Among the most recent — and most significant — cases El Bahabety has led is Egypt’s settlement agreement with Luxembourg-based steel giant ArcelorMittal. The company, El Bahabety tells us, is the number-one producer of steel worldwide, so “a settlement with [ArcelorMittal] lends credibility to the state.” ArcelorMittal had filed for international against Egypt, asking for compensation of USD 600 mn, claiming disruption of electricity, natural gas, and water supplies as well as a land seizure.

The settlement resulted in the government paying a fraction of the original damages claimed, and ArcelorMittal will drop the case in return, El Bahabety said, noting that he will be traveling soon with Investment Minister Dalia Khorshid to sign the final agreement soon. The company also said it would consider coming back to Egypt at some point in the future, according to El Bahabety.

It’s not just ArcelorMittal. A settlement agreement will be completed soon with Steam Boilers Company, which was re-nationalized some 18 years after it was privatized by an order of the Administrative Court. “We are in the final steps for settlement,” El Bahabety said. He takes pride in cases in which he managed to save the Egyptian government from having to pay large settlements — and those in which he and his team are able to reach agreements to bring in revenues to the state. In total, 18 of the more than 30 cases in El Bahabety’s files — including both arbitration and investment disputes — have been settled since January 2015, saving EGP 110 bn that the state was going to pay and bringing in about EGP 24.5 bn in settlements paid to Egypt.

One ongoing case were are keeping an eye on is the dispute with Union Fenosa Gas, which runs a liquefaction plant in Egypt that has been mostly idle as most natural gas output was directed towards domestic consumption. This is “a very important case,” El Bahabety says, but he sees a resolution in sight for it as well, especially as Egypt’s output of natural gas increases with production from the Zohr gas field.

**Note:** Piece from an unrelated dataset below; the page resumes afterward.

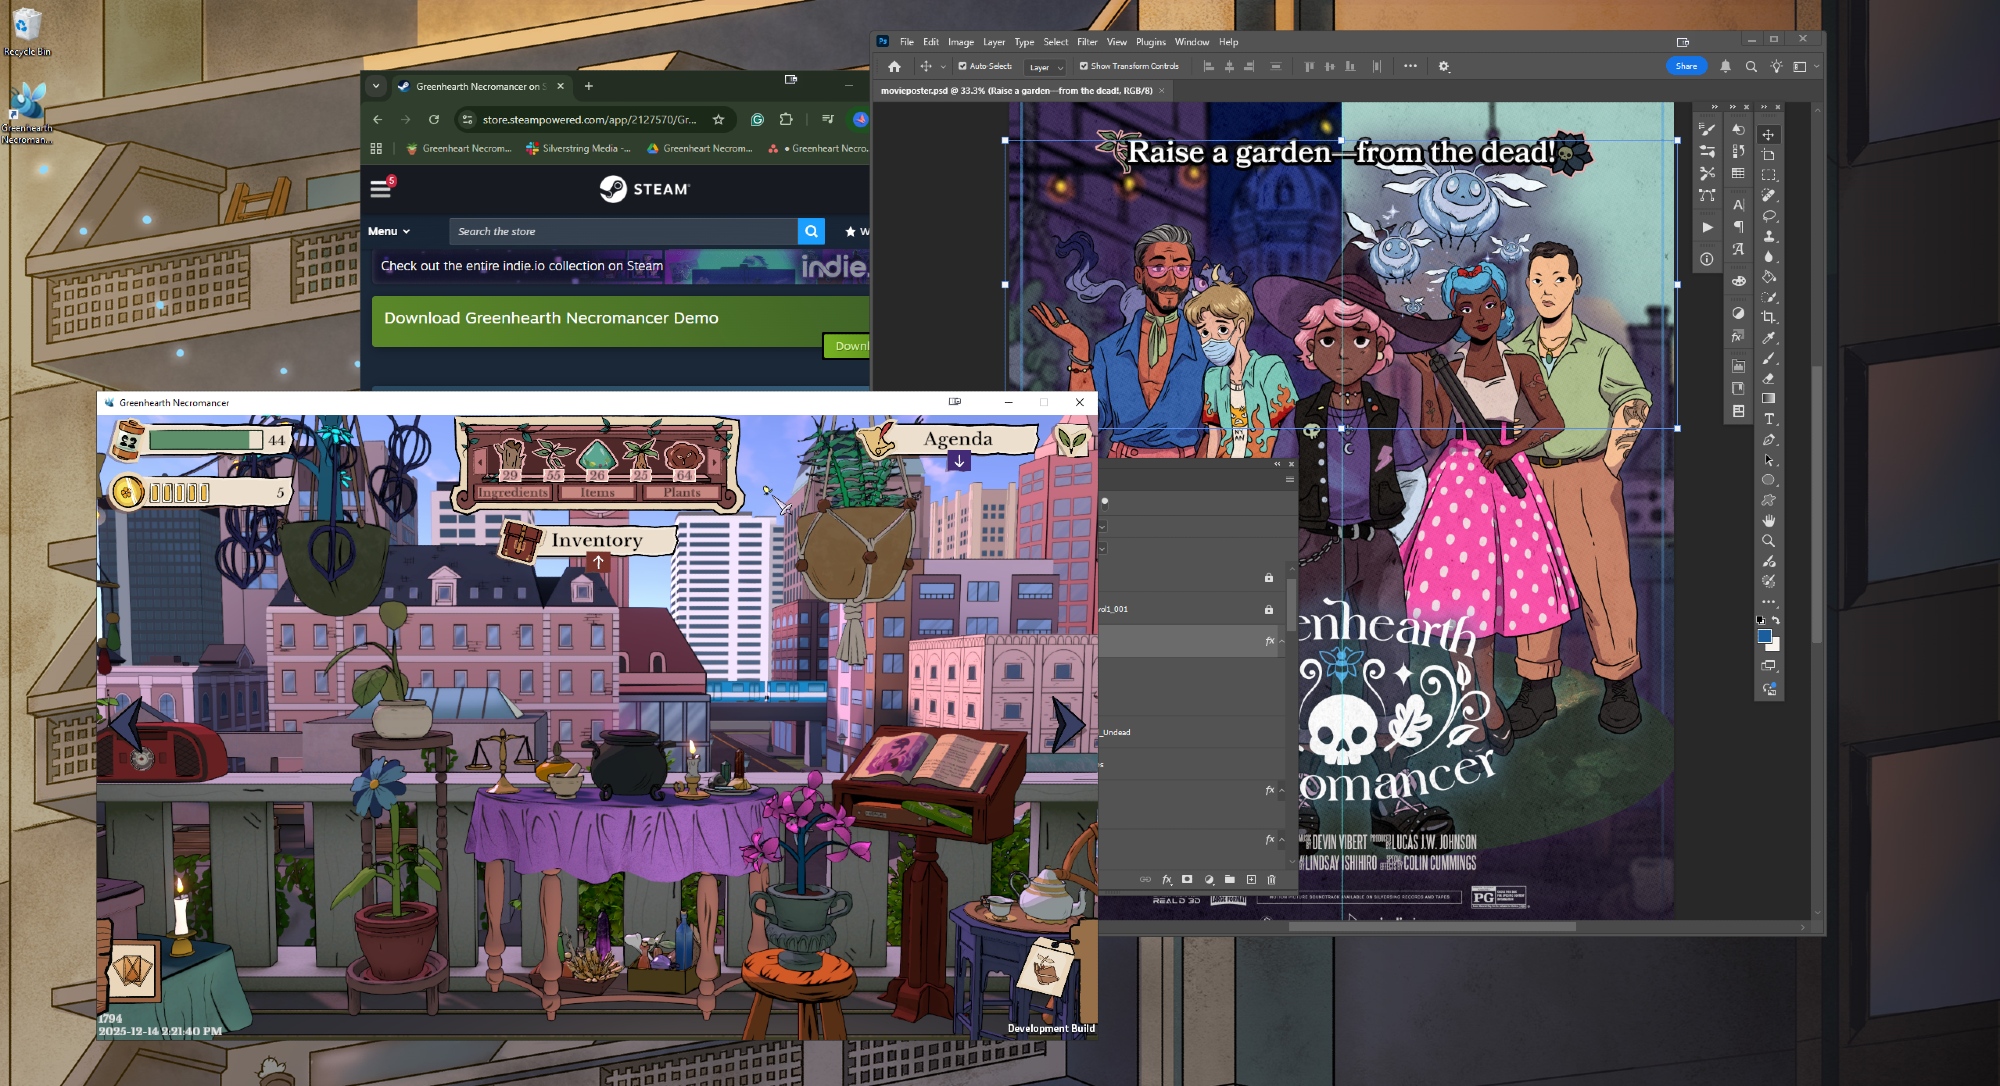This screenshot has width=2000, height=1086.
Task: Uncheck the Auto-Select checkbox
Action: (x=962, y=67)
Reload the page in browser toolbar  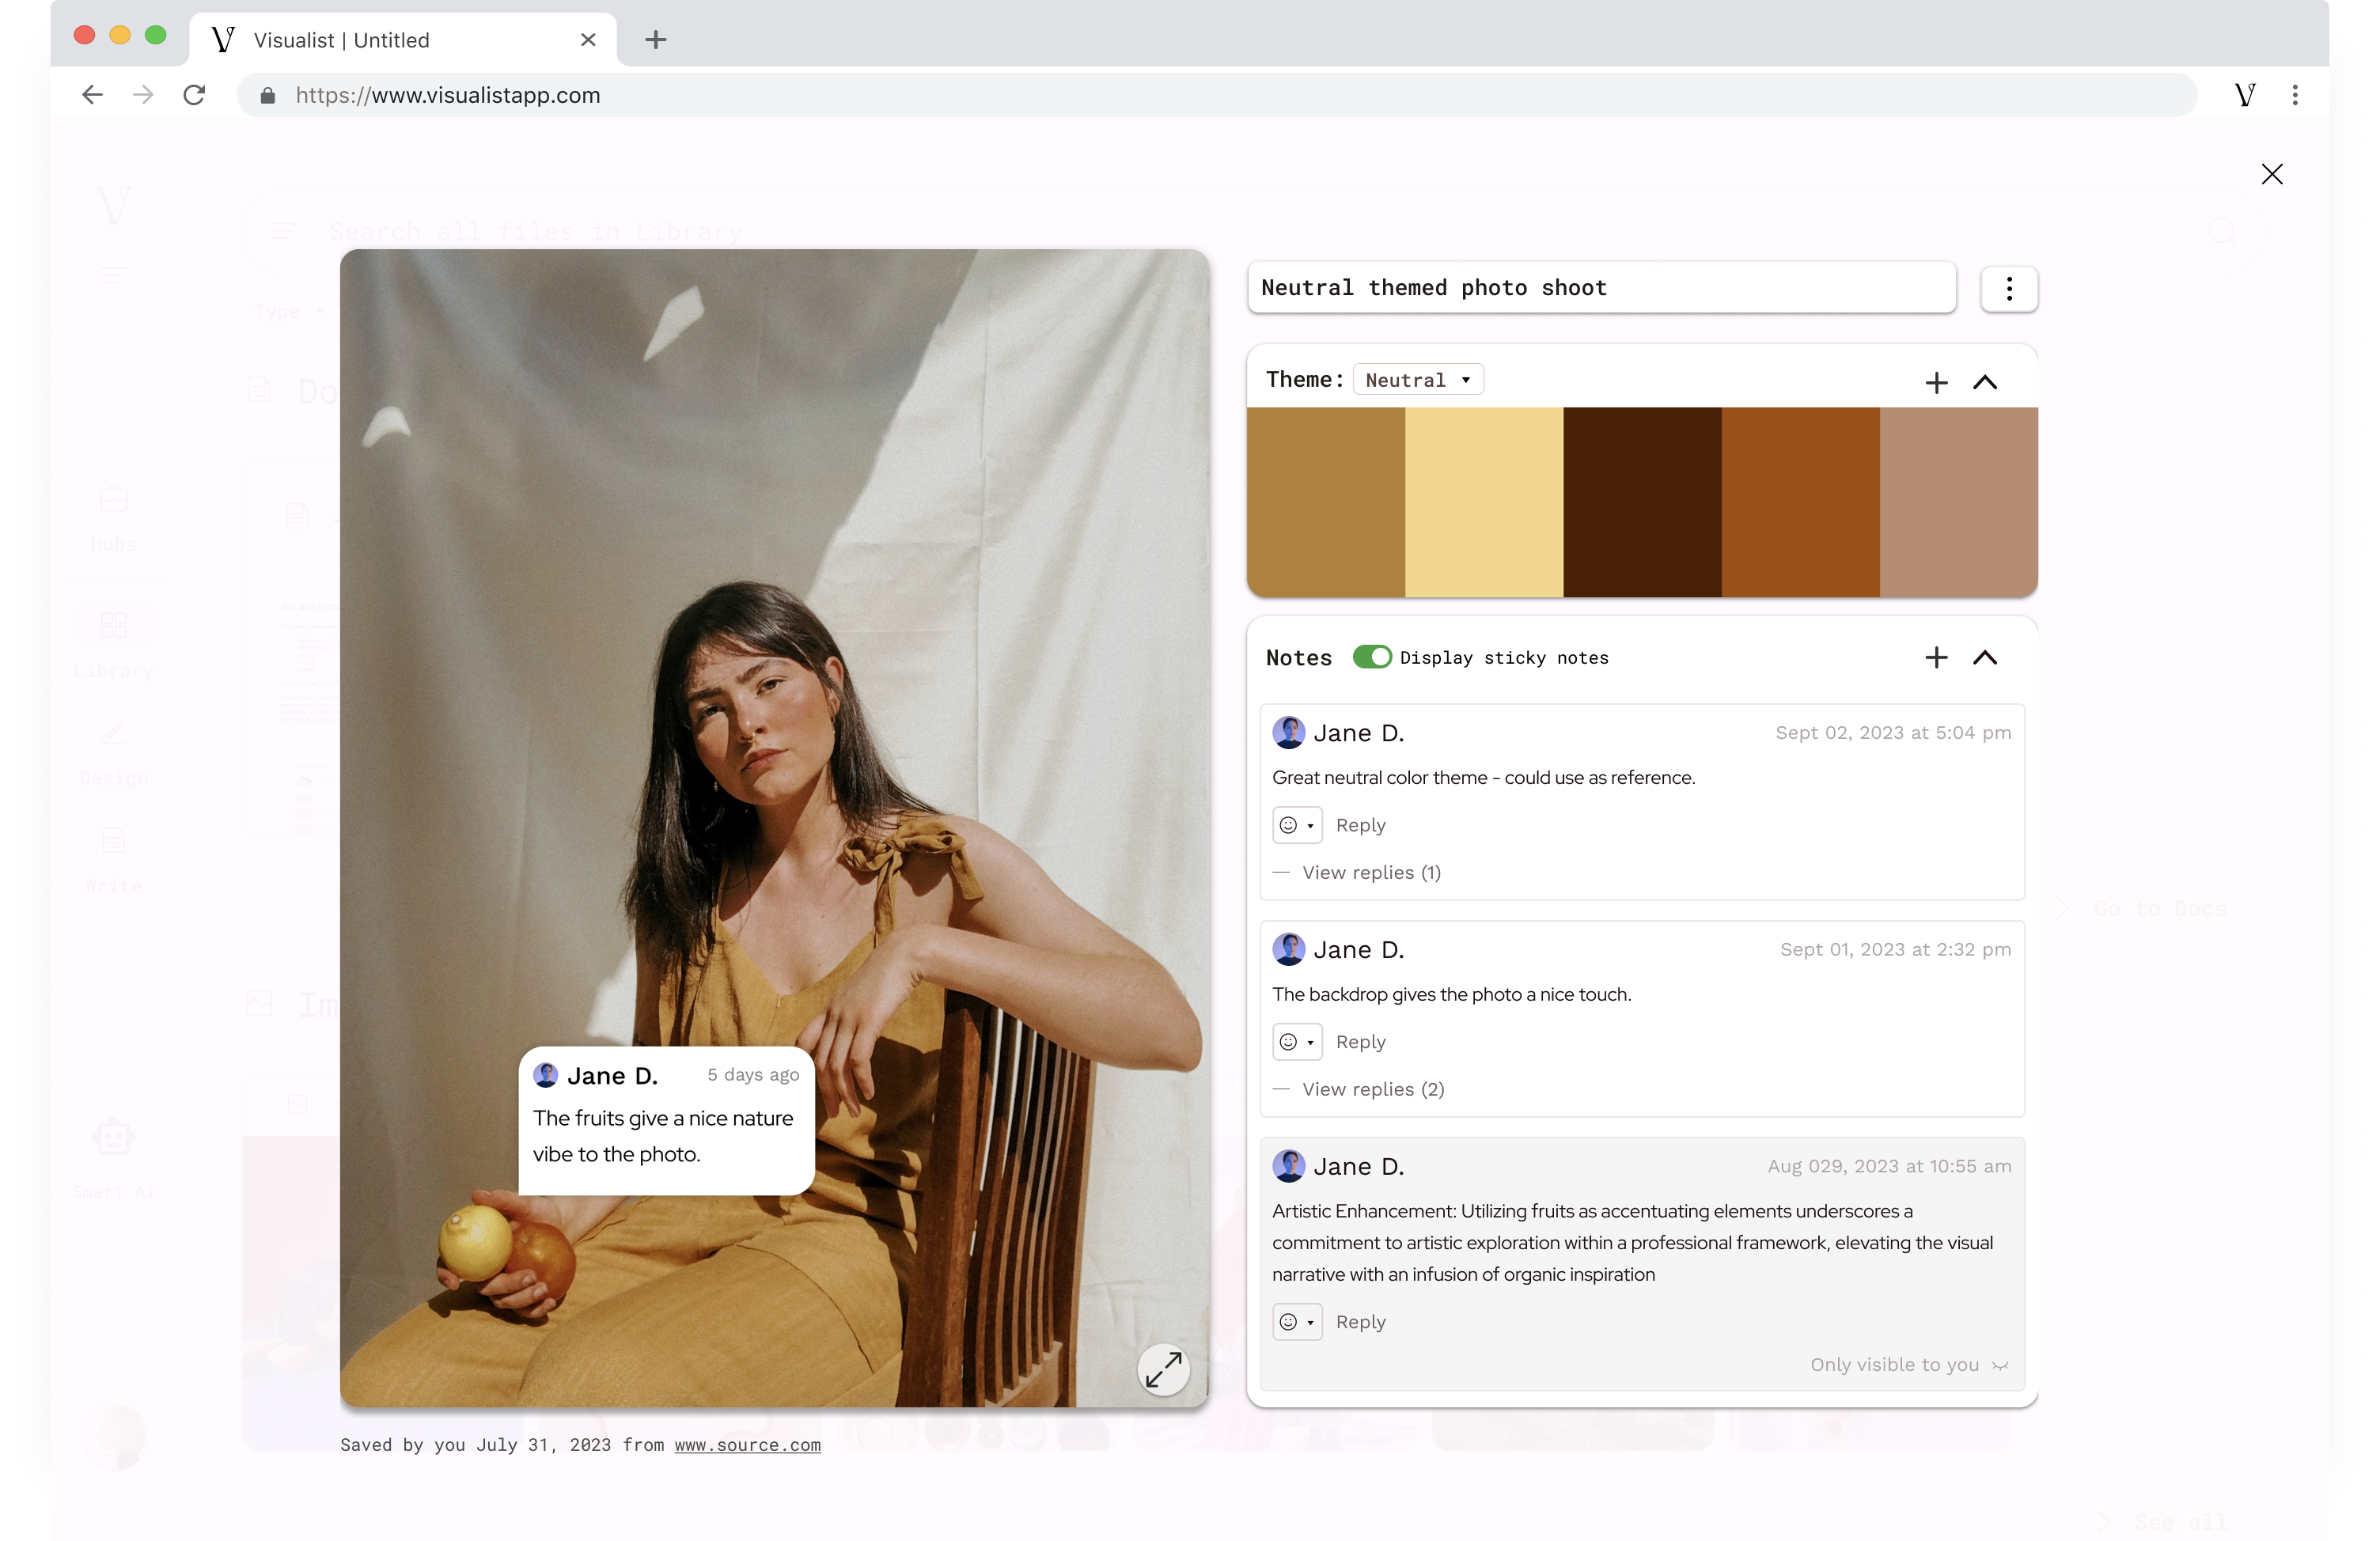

Separately, El Bahabety told us he is still unaware of any formal legal action taken by Qatari Diar against Egypt.

This all made us wonder: Why is there such a large number of international arbitration cases filed against Egypt in the first place? El Bahabety says it’s all because of the period of political transformation we went through. There was “no economic stability, no political stability. There was, to an extent, disparity in investment laws, some problems in decision-making and in the treatment of all investors in a common manner.”

But we’re on the right path now. “The general atmosphere is improving in everything, but it takes time,” El Bahabety said. He is optimistic about last week’s economic reform package, saying the measures are “painful, but right” and that they will “bear their fruits in a year’s time.” He praised the float of the EGP and tempered concerns of a spike in legal claims against Egypt. “There might be administrative problems and problems related to currency conversion, but it will not reach the level of arbitration [or investment dispute].”

Also: El Bahabety said giving scope for international arbitration for feed-in tariff investors outside of Egypt is a decent compromise.

El Bahabety’s recipe for improving the investment climate doesn’t call for new legislation, but rather more organizational rules in work and legislative stability. Investors will come — and stay — in Egypt once they see “political stability … economic stability … legislative stability” in a way that investors will know the law will not change. Some clarity on the FX rate, he added, would be an incentive, too.